I admit to finding such distinctions a trifle baffling. Much less puzzling for me are the differences between a movie on TV and a movie in a cinema, or the differences between a movie in a cinema and a play on stage. These differences are not simply the obvious ones of scale or ambient darkness or lack of distractions like commercial breaks. Nor are they simply the differences between tape, celluloid, and flesh-and-blood. What really signifies is the subtle difference in audience conventions.
Sometimes when these conventions become confused in a person's mind, unusual happenings can occur.
We attended a performance on stage the other day of the "Shakespeare Review" - a delightful concoction of sketches and songs all somehow Bard-connected.

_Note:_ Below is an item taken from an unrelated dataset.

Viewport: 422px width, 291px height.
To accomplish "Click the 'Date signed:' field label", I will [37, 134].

Behind us sat a lady with her husband. We overheard (could hardly help overhearing) her tell the people along the row that she was "a great fan of Shakespeare," and once the entertainment began it became very clear that she was not exaggerating. She was, it seemed, also a great fan of game shows - the kind where the "live audiences" (as they are known) yell and scream advice to the participants, or cry out "YES!!!!" or "Open the box!!!" or sing along lustily with the host as he indulges the memory of his one-time fame as a 1950s crooner by interposing a nostalgic ditty.
After a while, I began to suspect she might also have a fancy for bingo.

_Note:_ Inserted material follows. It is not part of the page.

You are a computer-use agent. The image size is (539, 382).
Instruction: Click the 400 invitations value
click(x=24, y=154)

Well, she laughed louder and sooner and higher than anyone else in the theater. She knew all the quotes, and said them right along with the performers. She anticipated jokes and punch lines - though she often got them wrong. At the end of each sketch, she cried out brightly, an affirmation difficult to put into a word, as if a goal had been scored or a prize won.
The row in front of her started to shift a little and exchange glances.

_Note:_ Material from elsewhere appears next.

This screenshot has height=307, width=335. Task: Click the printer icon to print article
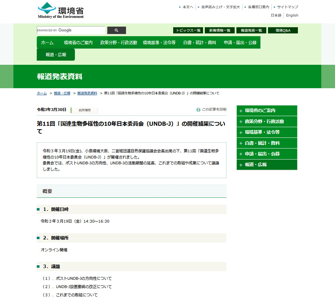(198, 110)
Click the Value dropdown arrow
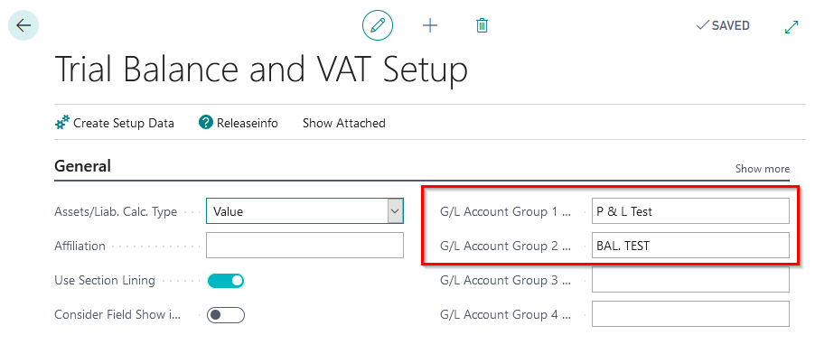 point(395,211)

NOW, I don't know about audiences in other places, but Scottish audiences do tend to be rather well-behaved and discreet. They applaud in the right places, for instance, and at the end, too, but they rarely ovate in the standing position and would be shocked (even in the funniest moments) to think that the actors onstage might actually hear their individual laughter. They do laugh - but only collectively.
This lady was different. She was not a collective type.
Although at the time one did rather wish she would temper her enjoyment a little, now I wonder if she was not perfectly in line with all the best traditions of theater-audiences, from Elizabethan groundlings on. Perhaps she had the right idea and it was the rest of us who were being rather stuffy and proper.
But what I want to know is this: Is she as much a fan of the TV weather-forecasters as she is of Shakespeare? And if she is, can't they hear her squeals of encouragement over the airwaves?
Surely they can.
"...and clouds are moving in tonight across the southwest...."
"Yes!!! Clouds!!! Southwest!!! YES!!!!!"